The retro-theatrical concert dress seemed right for this recital of works from the America of a century ago, laced by Dowling with facts from the history of ragtime. This weekend’s concerts are being presented by Seraphic Fire.
Popularized in the brothels and saloons of Sedalia, Missouri, and probably deriving its name from the characteristic “ragged” syncopated rhythms, ragtime accounted for the first work of any kind to sell one million copies of sheet music, with Scott Joplin’s Maple Leaf Rag.
Like many aficionados of baby-boomer or younger status, the classically trained Dowling first encountered ragtime in the 1973 movie The Sting, a story of Depression-era grifters backed by a soundtrack of Joplin works arranged by Marvin Hamlisch.
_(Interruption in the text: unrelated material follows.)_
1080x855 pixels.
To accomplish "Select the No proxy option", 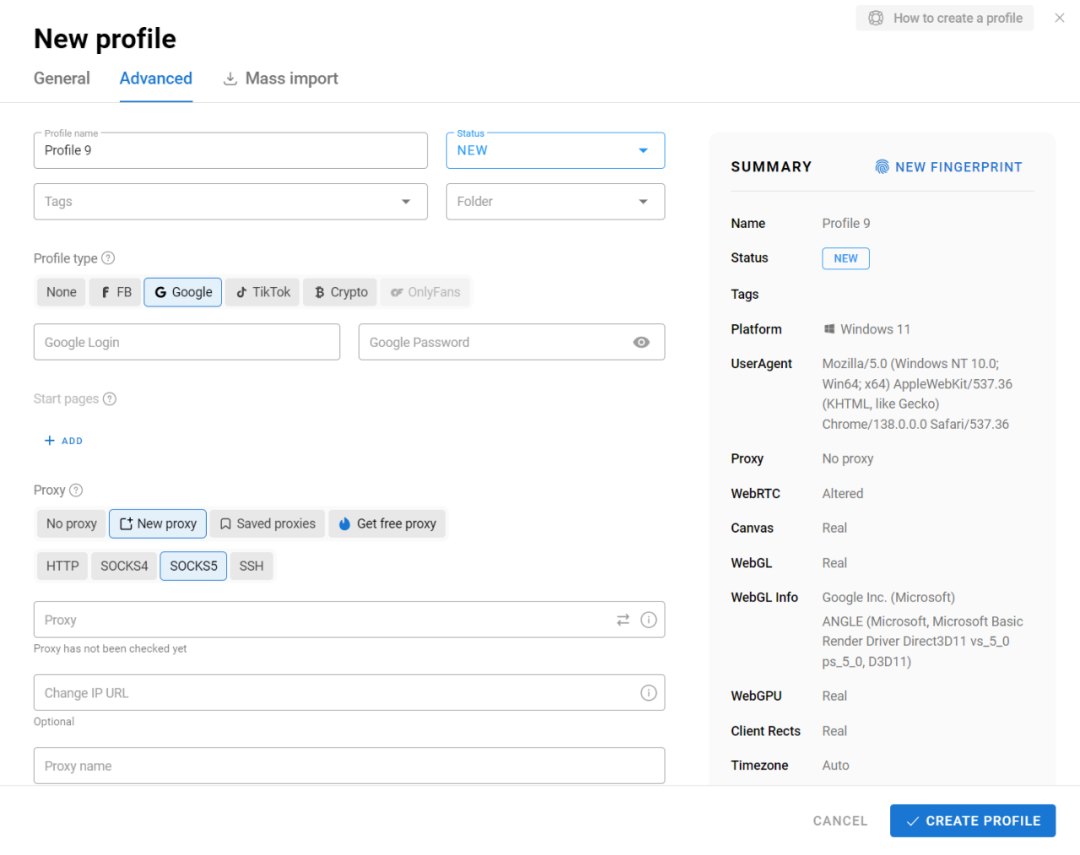I will [71, 524].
He persuaded his mother to buy him a complete set of Joplin sheet music and learned the works on his own.
Dowling played familiar works such as Maple Leaf Rag and The Entertainer with a thumping emphasis that brought out the music’s earthy energy. Although the pianist clearly has a tremendous technique—as demonstrated in a few showy non-ragtime works toward the end of the program—he also played more wrong notes than he likely would have in a straight classical recital.
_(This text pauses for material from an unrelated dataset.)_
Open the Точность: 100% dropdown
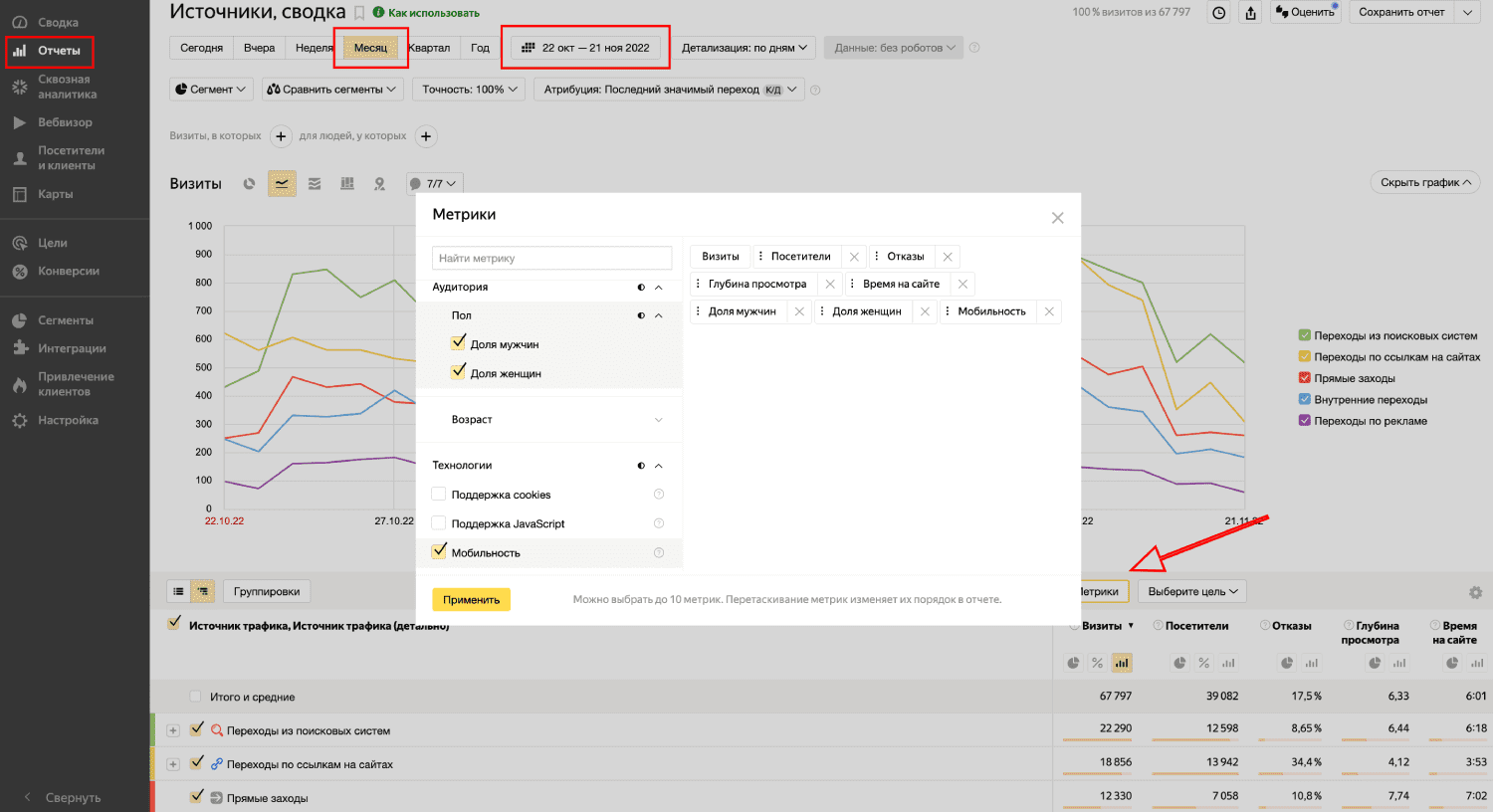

In his first two or three selections at Thursday’s recital, Dowling appeared to be one of those musicians who plays best at full throttle, with the volume high and the tempo frantic. His performance of Joplin’s early Original Rags, a slower and quieter work than many of the ones that followed, came off as tentative and too casual, without the super-articulated touch he would show later. Or maybe he just needed to warm up, because the rest of the program was performed to a higher standard.
Despite the sheer pleasure he obviously takes in performing these works, he takes this music seriously. He compared Joplin’s 1905 waltz Bethena to Schubert, and as he performed it, there seemed a discernible trace of Schubert in the work’s gently syncopated melody, reminiscent of the second theme of the Unfinished Symphony. And he compared Joplin’s Solace, a work featured in The Sting, to Mozart, playing its yearning, melancholy melodies with a delicate but assured touch, showing that ragtime has a wider range of colors and moods than most casual listeners may realize.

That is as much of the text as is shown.